*Task brief*
Reproduce verbatim the part of the essay below about a mind that creates other worlds, beginning with the words containing "I was terrified" and ending with "of my subconscious.".

*Text provided*
# # #
In a common understanding, my brain doesn’t function properly. I see and hear things that don’t exist in the outside world. My mind creates and populates worlds fit only for imagination, and I can spend hours weaving through their streets and forests to try and understand the occupants of the fabricated existence. I don’t know how to not be this way.
I was terrified of telling people how daily life differed for me. So much of what I’ve studied from the people I’ve known and interacted with has allowed me to act normally in social settings. But the person I portray is only a part of me; a part I can access and a role I can play in a passable manner when needed. It’s not my definitive personality, though.
Who I am is unknown to almost everyone. Even those closest to me have been spared the tailspins into delusions that transport me into different realities I then turn into stories or let play out like movies in my mind. I’d love to say they were all enjoyable, but that would be a lie. As often as they are a delight to indulge in, they can also be a terrifying delve into the darker parts of my subconscious.
# # #
*Supplied records*
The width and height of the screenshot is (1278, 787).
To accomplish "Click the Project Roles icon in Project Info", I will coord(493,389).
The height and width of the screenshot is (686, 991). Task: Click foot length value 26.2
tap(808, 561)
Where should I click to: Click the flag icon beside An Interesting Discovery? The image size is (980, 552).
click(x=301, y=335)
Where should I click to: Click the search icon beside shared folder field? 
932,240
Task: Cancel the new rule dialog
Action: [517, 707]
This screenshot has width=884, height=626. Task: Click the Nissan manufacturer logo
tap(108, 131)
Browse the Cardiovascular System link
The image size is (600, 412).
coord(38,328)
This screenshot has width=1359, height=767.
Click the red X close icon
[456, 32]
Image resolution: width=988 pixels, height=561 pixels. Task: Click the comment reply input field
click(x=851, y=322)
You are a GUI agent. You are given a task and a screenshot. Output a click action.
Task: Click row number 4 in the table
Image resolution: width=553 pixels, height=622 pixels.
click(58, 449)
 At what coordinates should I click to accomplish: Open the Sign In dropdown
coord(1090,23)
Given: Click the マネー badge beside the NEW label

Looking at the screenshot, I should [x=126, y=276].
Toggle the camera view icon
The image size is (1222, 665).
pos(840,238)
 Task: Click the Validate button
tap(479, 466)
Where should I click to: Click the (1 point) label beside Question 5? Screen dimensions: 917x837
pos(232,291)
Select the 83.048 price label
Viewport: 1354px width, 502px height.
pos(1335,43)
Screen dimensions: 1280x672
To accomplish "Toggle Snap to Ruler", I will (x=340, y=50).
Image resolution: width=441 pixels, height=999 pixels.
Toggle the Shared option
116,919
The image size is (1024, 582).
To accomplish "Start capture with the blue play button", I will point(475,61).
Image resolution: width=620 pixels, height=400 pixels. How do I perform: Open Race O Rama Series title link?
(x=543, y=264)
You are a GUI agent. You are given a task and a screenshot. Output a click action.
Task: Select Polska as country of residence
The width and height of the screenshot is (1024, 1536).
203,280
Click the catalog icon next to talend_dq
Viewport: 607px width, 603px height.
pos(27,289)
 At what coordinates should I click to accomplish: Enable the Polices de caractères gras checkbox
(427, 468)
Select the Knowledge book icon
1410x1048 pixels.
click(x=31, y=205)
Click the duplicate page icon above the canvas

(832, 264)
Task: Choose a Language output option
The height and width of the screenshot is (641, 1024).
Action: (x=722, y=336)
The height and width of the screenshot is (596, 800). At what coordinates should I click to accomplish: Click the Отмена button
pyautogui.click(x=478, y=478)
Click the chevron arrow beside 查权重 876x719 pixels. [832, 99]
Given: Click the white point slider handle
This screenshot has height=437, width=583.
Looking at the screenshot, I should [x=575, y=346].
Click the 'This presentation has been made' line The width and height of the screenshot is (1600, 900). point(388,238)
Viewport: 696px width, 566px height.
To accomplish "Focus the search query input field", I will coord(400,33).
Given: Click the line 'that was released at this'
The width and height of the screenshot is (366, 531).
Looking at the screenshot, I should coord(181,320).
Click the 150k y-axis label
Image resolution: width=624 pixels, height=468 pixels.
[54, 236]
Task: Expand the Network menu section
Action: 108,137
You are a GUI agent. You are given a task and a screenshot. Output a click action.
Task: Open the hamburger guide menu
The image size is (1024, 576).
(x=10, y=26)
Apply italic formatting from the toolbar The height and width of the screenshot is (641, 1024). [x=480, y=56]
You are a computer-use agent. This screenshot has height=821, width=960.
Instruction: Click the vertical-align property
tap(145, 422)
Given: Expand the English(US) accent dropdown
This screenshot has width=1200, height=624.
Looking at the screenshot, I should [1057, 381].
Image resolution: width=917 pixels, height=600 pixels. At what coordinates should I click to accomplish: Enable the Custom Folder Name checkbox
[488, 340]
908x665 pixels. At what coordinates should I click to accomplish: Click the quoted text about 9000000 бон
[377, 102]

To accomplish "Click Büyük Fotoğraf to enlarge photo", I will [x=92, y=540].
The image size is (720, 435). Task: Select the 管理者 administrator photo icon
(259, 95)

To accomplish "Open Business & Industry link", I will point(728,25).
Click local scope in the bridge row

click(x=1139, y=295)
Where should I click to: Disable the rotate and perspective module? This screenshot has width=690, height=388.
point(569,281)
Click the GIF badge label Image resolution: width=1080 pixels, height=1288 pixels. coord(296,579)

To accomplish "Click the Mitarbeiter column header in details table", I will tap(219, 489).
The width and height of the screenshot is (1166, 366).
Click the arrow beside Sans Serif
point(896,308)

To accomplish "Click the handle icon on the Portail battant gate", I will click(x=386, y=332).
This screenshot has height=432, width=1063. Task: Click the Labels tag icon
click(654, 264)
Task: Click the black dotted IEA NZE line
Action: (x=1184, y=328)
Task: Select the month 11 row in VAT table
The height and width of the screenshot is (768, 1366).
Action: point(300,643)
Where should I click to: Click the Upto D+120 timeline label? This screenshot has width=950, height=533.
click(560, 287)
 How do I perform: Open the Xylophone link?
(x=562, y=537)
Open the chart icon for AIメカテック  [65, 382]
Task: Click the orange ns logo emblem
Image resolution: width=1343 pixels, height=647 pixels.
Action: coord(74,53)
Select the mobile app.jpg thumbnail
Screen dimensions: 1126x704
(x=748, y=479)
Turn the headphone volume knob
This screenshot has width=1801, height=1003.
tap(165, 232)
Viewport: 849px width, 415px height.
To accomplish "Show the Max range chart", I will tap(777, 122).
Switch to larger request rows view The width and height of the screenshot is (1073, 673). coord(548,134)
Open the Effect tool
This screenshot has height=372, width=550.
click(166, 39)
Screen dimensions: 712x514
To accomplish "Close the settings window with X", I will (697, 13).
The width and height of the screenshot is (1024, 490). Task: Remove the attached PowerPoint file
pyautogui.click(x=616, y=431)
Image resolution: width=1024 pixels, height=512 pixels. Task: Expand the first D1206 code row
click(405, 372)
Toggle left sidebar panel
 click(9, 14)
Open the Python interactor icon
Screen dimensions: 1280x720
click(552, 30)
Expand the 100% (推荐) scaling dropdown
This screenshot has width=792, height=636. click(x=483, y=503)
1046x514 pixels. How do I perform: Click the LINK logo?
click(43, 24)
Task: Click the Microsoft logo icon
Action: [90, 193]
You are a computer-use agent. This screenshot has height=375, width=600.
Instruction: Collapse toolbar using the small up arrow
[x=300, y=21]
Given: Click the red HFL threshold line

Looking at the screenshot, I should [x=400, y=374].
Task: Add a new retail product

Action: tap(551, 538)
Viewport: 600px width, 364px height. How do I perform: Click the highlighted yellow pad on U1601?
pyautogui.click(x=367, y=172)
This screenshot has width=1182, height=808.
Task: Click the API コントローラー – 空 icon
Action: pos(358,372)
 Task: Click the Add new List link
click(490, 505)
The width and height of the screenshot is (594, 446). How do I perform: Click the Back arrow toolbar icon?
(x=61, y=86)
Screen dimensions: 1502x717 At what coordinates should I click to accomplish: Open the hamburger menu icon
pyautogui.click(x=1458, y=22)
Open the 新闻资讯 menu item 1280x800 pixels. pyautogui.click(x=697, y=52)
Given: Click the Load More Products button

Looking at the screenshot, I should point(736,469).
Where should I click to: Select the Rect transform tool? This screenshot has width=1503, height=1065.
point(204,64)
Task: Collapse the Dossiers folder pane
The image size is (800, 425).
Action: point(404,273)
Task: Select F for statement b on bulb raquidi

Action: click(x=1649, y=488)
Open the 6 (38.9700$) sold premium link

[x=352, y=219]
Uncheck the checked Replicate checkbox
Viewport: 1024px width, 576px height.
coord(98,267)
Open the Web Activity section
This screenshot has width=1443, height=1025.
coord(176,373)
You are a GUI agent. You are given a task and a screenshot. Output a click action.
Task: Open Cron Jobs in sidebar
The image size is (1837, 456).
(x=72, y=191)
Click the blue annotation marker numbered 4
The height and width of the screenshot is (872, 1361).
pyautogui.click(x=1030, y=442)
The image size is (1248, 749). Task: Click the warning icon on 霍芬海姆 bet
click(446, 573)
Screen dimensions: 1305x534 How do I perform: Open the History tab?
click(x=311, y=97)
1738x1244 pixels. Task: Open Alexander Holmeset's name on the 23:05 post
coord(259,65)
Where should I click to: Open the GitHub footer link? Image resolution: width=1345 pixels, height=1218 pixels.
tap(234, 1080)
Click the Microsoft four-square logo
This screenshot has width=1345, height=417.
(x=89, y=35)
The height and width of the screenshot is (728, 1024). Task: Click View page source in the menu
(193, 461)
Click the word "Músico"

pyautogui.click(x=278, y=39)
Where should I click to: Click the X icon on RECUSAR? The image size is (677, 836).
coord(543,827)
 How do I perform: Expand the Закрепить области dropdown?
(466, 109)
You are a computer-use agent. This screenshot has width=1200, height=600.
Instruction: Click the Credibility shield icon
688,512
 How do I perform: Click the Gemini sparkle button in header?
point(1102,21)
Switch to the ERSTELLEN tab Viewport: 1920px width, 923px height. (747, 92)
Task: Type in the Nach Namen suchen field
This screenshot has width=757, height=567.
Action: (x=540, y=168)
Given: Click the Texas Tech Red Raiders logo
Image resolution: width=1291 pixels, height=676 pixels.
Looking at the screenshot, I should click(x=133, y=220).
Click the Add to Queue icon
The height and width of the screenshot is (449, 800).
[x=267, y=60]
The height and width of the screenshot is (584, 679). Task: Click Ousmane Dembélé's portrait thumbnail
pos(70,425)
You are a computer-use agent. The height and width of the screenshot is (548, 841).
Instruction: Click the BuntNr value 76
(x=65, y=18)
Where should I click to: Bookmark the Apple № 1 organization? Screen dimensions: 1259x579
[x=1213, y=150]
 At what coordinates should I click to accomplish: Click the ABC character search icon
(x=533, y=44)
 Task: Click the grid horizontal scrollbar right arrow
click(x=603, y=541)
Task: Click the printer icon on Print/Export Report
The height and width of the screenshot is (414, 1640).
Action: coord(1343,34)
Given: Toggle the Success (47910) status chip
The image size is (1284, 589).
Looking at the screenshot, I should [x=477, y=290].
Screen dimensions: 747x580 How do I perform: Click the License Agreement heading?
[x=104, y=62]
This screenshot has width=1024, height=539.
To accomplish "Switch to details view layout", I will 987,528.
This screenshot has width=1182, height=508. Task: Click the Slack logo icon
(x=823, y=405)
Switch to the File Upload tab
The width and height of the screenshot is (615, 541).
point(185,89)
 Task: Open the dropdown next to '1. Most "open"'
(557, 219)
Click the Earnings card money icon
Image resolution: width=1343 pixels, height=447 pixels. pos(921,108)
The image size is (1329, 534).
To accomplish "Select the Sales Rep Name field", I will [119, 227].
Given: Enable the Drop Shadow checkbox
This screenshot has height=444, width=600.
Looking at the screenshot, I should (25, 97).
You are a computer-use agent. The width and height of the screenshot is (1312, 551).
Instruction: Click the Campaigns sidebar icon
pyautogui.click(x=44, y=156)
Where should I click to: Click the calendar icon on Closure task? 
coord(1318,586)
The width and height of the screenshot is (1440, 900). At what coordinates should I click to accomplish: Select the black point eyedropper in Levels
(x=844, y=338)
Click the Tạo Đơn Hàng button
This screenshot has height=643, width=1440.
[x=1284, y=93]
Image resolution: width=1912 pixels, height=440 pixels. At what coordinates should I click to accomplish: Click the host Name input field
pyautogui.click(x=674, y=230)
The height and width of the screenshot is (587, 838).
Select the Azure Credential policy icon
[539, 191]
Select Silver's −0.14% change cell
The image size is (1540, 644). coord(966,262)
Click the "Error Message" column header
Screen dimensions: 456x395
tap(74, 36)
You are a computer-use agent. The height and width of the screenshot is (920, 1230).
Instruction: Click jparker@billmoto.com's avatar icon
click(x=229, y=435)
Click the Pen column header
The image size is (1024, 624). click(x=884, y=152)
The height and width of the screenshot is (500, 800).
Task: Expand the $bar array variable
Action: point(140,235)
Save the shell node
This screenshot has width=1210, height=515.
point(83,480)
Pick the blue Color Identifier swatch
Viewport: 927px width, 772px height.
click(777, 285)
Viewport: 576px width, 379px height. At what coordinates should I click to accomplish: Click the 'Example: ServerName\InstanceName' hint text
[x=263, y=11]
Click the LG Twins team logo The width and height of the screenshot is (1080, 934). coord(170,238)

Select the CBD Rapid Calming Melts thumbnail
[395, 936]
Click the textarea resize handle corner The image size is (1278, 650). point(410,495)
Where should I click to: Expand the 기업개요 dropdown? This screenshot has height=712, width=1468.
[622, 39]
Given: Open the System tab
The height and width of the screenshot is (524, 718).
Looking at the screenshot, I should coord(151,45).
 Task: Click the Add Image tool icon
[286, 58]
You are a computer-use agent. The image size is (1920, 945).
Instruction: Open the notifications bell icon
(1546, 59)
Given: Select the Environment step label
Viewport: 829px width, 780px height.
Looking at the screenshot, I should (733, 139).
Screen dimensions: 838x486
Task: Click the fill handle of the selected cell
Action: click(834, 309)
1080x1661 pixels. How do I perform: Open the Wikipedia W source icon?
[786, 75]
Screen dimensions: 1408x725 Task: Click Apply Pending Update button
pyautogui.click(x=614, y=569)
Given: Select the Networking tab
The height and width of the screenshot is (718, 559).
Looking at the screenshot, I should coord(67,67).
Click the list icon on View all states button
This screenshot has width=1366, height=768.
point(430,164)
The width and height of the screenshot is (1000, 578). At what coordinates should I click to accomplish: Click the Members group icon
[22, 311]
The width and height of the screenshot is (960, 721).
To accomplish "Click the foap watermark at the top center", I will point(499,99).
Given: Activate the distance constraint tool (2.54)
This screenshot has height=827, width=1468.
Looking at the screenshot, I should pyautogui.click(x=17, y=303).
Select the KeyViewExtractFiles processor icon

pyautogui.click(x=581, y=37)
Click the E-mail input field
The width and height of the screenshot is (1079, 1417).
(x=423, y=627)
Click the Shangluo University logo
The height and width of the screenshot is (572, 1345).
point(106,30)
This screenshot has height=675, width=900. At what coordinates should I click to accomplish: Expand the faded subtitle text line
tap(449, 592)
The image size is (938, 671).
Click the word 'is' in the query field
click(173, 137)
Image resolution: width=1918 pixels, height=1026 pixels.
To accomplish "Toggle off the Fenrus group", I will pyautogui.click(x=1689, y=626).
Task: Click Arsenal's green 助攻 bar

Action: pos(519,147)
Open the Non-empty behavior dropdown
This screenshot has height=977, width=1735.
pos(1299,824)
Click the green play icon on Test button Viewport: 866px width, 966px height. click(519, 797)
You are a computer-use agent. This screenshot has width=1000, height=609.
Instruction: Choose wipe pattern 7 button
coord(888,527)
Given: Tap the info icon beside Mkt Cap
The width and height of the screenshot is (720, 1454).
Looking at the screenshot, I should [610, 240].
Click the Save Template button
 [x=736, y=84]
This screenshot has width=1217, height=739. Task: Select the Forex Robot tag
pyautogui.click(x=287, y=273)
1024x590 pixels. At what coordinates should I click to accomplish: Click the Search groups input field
# # #
*Answer*
I was terrified of telling people how daily life differed for me. So much of what I’ve studied from the people I’ve known and interacted with has allowed me to act normally in social settings. But the person I portray is only a part of me; a part I can access and a role I can play in a passable manner when needed. It’s not my definitive personality, though.
Who I am is unknown to almost everyone. Even those closest to me have been spared the tailspins into delusions that transport me into different realities I then turn into stories or let play out like movies in my mind. I’d love to say they were all enjoyable, but that would be a lie. As often as they are a delight to indulge in, they can also be a terrifying delve into the darker parts of my subconscious.